Alattar: Die Klimakonferenz hat gezeigt, dass man den Klimawandel bekämpfen und gleichzeitig die Energieversorgung sichern kann. Wir in den Emiraten tun dies mit einer Mischung aus Erdgas, Atomkraft und Solarenergie. Die VAE haben Klimaschutz immer als Chance gesehen, um einerseits praktische Lösungen für ein globales Problem zu finden und gleichzeitig unsere Wirtschaft zu diversifizieren. Eine klimaneutrale Wirtschaft kann Wissen, Fähigkeiten und Arbeitsplätze für künftige Generationen schaffen. Das beinhaltet zum Beispiel auch die finanzielle Beteiligung am Offshore-Windpark Baltic Eagle vor der deutschen Küste.

„Tief verwurzelte nationale Vision, die auf Zukunft und nachhaltigen Fortschritt ausgerichtet ist“

WELT: Wenn man mit Menschen in den Emiraten oder auch im Nachbarland Saudi-Arabien spricht, fällt auf, dass sie die Zukunft deutlich optimistischer sehen als die Bevölkerung in Europa. Woran liegt das Ihrer Meinung nach?
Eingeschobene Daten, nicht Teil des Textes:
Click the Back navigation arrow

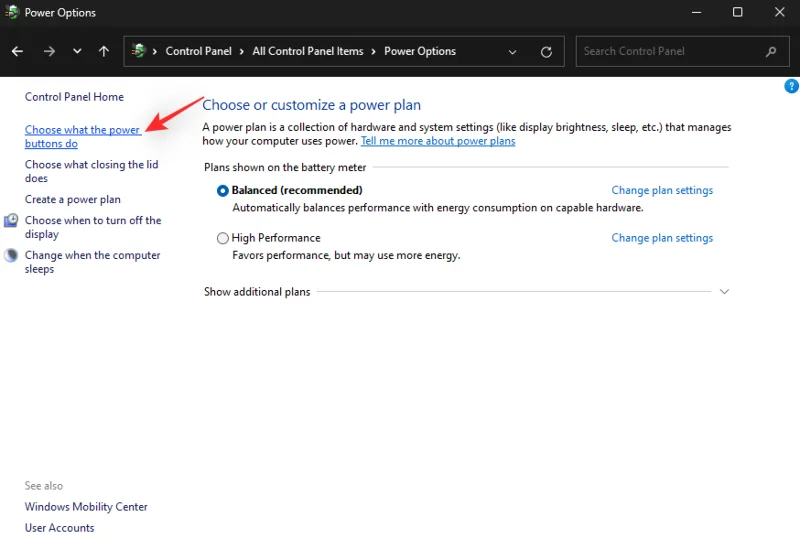pyautogui.click(x=17, y=51)
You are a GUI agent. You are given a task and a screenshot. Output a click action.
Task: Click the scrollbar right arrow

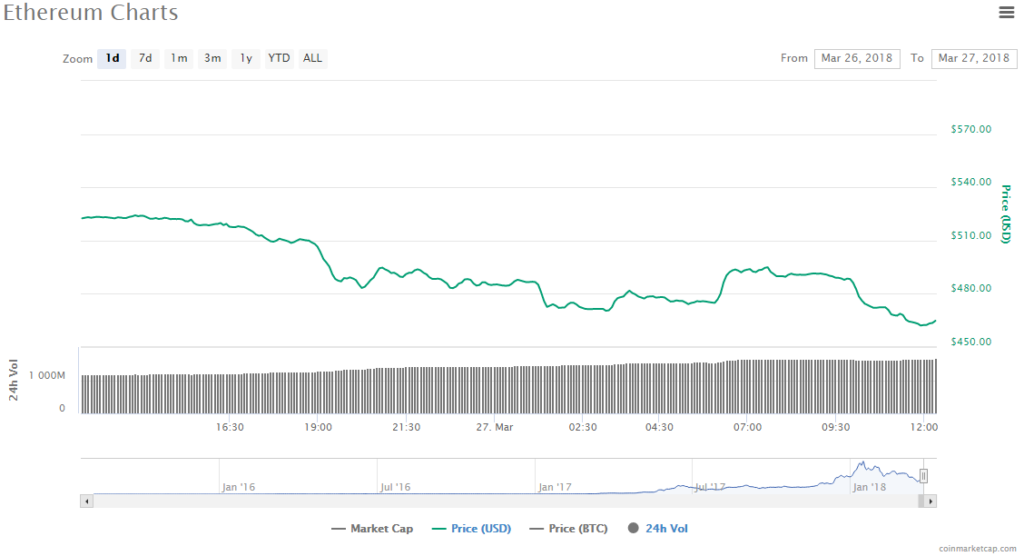click(931, 500)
Alattar: Dieser Optimismus beruht auf einer tief verwurzelten nationalen Vision, die auf die Zukunft und nachhaltigen Fortschritt ausgerichtet ist. Mit Programmen wie „Vision 2030“ geht es uns um ein langfristiges Engagement für den Aufbau einer sicheren und wohlhabenden Zukunft für alle, insbesondere für die Jugend und künftige Generationen. Unser Ansatz ist darauf ausgerichtet, heutige Herausforderungen zu bewältigen und gleichzeitig die Grundlagen für dauerhafte Stabilität und Wachstum zu schaffen.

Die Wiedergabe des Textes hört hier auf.